I fail to see why I was down-voted for this.

"I've learned that 5% of a business is the idea, 15% is the product, and 80% is the selling. The number one reason companies fail is because they do not know how to sell? Isn't it better to spend more time at "Sellathons" learning how to sell - and less time at Hackathons?"

There is absolutely nothing in here about a newsletter. I feel it's a valid question.

lol it was a rhetorical comment!
Oh oops! Missed that! Thanks for the clarification. =)
It was :D

But yeah... what happened with this?

or pairing up tech founders with skilled salespeople who want to work in tech.
How would you go about doing a sellathon?
You spend some time telling each other how you are selling/marketing your product/service and come up with new ways
Seems a bit beside the point. I mean, when you go to a hackathon, do you spend all your time telling each other how you hack and coming up with new ways to hack, or do you actually hack?

If there hypothetically were regular sellathons like you describe, I'd probably rather skip most of them and spend the time getting real practice selling. There already are conferences that fill the niche you seem to be thinking of.

I like where this is going. Too many times there are great products out there that get little recognition because they don't go about marketing and selling properly.
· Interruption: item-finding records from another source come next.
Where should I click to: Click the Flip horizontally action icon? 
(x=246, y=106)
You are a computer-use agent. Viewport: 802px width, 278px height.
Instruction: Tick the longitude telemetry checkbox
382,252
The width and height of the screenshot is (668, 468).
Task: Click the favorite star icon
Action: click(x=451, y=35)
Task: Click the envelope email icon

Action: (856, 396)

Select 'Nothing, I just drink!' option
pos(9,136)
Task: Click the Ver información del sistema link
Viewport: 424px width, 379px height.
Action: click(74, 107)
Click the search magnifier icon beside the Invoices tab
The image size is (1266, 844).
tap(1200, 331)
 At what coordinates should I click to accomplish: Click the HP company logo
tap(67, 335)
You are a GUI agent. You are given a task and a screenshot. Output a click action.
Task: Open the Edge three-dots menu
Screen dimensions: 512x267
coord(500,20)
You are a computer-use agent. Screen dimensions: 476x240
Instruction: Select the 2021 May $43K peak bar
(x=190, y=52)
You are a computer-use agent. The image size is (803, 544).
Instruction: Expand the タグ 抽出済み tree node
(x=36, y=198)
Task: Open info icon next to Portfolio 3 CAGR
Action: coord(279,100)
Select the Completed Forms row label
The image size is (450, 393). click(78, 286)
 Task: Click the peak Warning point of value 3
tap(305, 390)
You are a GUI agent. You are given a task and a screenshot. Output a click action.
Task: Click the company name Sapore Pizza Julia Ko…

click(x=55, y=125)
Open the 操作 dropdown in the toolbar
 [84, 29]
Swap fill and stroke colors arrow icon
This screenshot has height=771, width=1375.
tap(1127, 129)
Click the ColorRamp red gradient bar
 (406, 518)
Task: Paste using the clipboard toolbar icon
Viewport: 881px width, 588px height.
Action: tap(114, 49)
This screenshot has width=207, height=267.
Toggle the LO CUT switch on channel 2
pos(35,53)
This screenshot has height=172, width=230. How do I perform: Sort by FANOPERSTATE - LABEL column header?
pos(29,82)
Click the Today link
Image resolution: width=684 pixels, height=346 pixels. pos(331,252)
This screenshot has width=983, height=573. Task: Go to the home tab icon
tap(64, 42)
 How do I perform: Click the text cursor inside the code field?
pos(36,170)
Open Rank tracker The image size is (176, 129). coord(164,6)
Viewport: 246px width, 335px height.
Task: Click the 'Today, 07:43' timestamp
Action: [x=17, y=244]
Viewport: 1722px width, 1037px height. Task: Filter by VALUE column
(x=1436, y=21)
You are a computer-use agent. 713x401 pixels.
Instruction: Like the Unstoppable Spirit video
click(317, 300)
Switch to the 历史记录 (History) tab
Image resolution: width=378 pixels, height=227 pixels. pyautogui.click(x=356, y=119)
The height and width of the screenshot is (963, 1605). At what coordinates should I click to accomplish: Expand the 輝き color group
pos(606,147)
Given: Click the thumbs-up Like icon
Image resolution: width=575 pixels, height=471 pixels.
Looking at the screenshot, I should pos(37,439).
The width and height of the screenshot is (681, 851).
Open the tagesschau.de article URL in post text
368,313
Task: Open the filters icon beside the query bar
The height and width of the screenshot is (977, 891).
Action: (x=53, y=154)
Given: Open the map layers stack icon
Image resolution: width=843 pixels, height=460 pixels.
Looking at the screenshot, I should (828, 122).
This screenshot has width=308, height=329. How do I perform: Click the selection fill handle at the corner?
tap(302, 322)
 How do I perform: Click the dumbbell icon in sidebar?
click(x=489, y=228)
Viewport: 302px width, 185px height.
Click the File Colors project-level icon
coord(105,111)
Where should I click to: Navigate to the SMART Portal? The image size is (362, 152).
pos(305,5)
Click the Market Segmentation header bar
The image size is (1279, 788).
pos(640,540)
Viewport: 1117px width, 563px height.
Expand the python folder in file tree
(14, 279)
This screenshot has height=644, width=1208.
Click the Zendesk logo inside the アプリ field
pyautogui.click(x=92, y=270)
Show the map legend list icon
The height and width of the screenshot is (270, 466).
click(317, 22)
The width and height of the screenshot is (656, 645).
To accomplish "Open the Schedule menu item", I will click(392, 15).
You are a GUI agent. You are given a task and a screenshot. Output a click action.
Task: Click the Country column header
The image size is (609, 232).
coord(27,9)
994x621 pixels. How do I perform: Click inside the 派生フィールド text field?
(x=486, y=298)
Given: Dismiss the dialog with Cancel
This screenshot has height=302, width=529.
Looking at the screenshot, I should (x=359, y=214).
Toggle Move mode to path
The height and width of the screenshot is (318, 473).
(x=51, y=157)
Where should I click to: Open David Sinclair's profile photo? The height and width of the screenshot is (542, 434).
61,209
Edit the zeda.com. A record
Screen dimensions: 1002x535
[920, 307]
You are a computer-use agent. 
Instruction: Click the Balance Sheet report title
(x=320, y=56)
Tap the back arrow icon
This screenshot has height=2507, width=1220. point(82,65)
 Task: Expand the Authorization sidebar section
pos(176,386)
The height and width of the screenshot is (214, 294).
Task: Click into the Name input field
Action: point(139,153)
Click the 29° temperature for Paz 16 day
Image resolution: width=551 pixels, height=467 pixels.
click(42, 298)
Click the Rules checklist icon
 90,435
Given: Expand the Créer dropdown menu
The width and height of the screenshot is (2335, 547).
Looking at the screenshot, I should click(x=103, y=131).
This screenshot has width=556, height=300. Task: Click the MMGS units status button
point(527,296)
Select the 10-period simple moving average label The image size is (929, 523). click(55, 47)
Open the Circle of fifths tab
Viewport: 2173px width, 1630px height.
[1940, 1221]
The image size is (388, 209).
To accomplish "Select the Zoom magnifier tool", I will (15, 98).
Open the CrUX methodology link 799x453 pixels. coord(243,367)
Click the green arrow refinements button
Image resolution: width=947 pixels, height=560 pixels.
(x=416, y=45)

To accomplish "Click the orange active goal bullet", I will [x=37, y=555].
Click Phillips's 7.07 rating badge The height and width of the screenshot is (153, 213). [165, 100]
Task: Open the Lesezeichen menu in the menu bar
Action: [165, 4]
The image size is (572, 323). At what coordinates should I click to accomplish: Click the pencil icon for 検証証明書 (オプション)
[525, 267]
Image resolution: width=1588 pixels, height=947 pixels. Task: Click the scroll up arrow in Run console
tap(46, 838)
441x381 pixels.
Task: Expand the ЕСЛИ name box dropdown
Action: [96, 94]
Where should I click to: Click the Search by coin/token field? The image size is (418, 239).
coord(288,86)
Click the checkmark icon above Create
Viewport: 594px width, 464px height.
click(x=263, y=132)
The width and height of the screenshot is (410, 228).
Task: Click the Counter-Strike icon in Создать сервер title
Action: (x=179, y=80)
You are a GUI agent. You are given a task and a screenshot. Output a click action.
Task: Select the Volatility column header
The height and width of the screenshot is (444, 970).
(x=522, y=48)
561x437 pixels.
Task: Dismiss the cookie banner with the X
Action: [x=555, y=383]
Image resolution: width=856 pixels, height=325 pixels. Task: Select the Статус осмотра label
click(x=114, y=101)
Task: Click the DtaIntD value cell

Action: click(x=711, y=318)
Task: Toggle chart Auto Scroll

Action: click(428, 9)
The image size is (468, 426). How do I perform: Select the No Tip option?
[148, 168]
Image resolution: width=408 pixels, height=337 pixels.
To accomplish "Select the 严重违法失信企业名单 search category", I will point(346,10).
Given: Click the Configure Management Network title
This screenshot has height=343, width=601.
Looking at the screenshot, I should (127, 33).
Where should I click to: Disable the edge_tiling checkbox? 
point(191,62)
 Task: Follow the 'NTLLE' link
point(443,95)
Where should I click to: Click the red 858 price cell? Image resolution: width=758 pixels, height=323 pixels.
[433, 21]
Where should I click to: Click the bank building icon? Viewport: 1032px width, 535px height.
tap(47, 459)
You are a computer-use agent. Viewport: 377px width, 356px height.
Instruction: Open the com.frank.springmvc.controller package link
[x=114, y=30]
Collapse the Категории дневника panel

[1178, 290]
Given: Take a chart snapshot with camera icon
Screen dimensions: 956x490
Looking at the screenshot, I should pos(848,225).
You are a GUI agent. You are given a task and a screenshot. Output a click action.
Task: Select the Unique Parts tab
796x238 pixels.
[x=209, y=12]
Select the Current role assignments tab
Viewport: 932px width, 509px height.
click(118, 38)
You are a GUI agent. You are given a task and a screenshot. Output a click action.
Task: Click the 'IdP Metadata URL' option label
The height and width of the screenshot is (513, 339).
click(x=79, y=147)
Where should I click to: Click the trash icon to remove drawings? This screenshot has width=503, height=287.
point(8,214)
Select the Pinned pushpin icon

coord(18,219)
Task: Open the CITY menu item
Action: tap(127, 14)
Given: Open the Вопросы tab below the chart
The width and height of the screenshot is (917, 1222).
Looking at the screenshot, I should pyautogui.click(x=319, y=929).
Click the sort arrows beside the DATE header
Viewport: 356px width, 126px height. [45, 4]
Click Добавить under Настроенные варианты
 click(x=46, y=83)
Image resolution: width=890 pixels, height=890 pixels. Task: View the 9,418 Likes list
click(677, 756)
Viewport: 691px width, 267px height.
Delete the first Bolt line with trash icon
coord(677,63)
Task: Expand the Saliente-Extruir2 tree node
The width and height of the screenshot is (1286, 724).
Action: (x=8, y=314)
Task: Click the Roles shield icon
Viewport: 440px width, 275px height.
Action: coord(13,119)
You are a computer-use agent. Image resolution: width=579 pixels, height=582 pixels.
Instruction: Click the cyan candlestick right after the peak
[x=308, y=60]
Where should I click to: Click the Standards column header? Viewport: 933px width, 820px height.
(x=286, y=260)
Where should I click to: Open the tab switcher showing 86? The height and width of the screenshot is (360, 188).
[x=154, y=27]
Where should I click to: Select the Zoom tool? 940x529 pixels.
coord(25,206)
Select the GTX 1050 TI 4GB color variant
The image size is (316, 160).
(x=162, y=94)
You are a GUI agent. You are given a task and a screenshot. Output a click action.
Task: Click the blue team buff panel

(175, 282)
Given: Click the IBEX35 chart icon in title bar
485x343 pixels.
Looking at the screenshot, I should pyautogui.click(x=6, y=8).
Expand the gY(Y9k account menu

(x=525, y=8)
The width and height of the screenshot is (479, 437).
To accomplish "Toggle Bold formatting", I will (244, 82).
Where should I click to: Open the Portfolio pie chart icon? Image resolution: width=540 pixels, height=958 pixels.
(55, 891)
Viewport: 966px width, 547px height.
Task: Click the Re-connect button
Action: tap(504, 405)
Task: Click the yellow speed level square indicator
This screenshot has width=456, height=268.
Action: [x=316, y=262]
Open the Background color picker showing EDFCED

I could see this being great if there were some newer companies having sales issues and learning from sales people. Coming from a sales background, one of the hardest things is understanding who might be having the problem you are trying to solve and then going after them. There are plenty of very successful SaaS companies that didn't have a super viral launch but once they figured out their customer went and crushed it. (b2b applications come to mind)
It would be better but selling is scary and requires asking something of real people. Its not the easiest thing to do so I think people shy away from it.